Formulation of highly soluble poly(ethylene glycol)-peptide DNA condensates

Two poly(ethylene glycol) (PEG)-peptides were synthesized and tested for their ability to bind to plasmid DNA and form soluble DNA condensates with reduced spontaneous gene expression. PEG-vinyl sulfone or PEG-orthopyridyl disulfide were reacted with the sulfhydryl of Cys-Trp-Lys(18) (CWK18) resulting in the formation of nonreducible (PEG-VS-CWK18) and reducible (PEG-VS-CWK18) PEG-peptides. Both PEG-peptides were prepared on a micromole scale, purified by RP-HPLC in >80% yield, and characterized by H-1 NMR and MALDI-TOF. PEG-peptides bound to plasmid DNA with an apparent affinity that was equivalent to alkylated (Alk)CWK18, resulting in DNA condensates with a mean diameter of 80-90 nm and xi (zeta) potential of +10 mV. The particle size of PEG-peptide DNA condensates was constant throughout the DNA concentration range of 0.05-2 mg/mL, indicating these to be approximately 20-fold more soluble than AlkCWK(18) DNA condensates.
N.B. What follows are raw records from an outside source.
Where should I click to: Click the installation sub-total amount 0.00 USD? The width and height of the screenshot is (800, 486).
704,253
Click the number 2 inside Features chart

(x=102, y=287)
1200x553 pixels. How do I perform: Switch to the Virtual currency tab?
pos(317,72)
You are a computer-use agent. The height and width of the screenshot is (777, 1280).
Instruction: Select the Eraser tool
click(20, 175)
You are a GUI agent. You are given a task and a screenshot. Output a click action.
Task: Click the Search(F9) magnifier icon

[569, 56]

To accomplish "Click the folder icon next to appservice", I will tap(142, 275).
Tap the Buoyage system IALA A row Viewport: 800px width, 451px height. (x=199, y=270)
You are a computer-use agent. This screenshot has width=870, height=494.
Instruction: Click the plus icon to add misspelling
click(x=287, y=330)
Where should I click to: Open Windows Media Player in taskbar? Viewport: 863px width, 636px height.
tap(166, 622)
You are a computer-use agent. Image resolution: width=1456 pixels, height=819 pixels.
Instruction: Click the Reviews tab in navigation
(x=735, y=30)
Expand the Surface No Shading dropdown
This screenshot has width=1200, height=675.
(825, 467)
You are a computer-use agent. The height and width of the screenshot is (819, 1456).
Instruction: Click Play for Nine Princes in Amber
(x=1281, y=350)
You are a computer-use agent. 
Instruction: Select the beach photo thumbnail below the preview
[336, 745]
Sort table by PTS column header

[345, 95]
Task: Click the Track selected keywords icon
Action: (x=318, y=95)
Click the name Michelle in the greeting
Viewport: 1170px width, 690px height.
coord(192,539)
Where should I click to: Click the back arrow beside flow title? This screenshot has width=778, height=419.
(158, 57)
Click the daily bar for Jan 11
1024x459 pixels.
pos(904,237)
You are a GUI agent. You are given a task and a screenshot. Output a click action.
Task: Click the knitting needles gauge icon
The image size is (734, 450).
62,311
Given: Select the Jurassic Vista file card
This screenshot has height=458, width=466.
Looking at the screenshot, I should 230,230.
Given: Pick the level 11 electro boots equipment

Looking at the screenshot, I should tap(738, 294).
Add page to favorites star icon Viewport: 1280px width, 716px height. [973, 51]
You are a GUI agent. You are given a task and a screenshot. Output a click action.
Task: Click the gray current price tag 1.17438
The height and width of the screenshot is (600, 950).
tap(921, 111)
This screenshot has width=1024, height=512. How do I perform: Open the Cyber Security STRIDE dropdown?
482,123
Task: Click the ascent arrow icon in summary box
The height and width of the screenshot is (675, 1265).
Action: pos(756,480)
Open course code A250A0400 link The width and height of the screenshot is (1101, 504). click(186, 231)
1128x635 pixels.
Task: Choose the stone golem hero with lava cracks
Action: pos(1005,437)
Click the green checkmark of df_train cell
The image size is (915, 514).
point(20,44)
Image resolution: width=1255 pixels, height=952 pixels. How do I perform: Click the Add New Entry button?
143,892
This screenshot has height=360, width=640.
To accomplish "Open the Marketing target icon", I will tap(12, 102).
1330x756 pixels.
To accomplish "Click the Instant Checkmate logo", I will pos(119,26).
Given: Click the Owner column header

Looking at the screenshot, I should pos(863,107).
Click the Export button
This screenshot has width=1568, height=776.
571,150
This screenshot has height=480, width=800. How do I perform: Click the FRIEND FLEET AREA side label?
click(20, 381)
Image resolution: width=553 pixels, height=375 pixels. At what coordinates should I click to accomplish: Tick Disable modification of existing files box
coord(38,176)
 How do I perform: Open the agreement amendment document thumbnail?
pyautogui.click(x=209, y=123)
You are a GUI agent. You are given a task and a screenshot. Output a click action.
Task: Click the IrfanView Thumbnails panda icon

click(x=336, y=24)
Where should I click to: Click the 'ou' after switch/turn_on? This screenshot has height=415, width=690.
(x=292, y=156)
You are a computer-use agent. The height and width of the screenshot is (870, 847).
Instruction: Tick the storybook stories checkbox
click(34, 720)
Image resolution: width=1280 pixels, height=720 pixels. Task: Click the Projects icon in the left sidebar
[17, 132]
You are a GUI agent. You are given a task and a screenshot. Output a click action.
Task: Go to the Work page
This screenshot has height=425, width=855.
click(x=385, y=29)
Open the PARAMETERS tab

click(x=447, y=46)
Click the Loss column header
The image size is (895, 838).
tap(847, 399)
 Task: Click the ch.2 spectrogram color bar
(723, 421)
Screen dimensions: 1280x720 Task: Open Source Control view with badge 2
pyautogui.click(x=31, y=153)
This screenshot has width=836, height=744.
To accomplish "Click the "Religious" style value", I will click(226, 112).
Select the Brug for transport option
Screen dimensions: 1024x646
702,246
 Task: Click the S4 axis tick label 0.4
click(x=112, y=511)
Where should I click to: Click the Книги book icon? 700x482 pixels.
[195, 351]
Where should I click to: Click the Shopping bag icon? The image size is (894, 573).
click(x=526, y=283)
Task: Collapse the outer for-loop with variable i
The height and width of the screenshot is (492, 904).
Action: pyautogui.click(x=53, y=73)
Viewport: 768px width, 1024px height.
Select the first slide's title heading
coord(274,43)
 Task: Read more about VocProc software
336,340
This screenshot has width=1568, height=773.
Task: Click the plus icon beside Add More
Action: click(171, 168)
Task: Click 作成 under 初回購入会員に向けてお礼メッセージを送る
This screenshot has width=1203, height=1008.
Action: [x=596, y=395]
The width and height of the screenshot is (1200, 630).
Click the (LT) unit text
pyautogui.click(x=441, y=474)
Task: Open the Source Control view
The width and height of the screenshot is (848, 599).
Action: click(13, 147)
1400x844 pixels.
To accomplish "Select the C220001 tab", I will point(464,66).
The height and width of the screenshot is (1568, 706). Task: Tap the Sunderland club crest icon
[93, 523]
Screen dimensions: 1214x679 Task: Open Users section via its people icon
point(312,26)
The spontaneous gene transfer to HepG2 cells mediated by PEG-VS-CWK18 DNA condensates was over two orders of magnitude lower than PEG-SS-CWK18 DNA condensates and three orders of magnitude lower than AlkCWK(18) DNA condensates. PEG-VS-CWK18 efficiently blocked in vitro gene transfer by reducing cell uptake. The results indicate that a high loading density of PEG on DNA is necessary to achieve highly soluble DNA condensates that reduce spontaneous in vitro gene transfer by blocking nonspecific uptake by HepG2 cells. These two properties are important for developing targeted gene delivery systems to be used in vivo.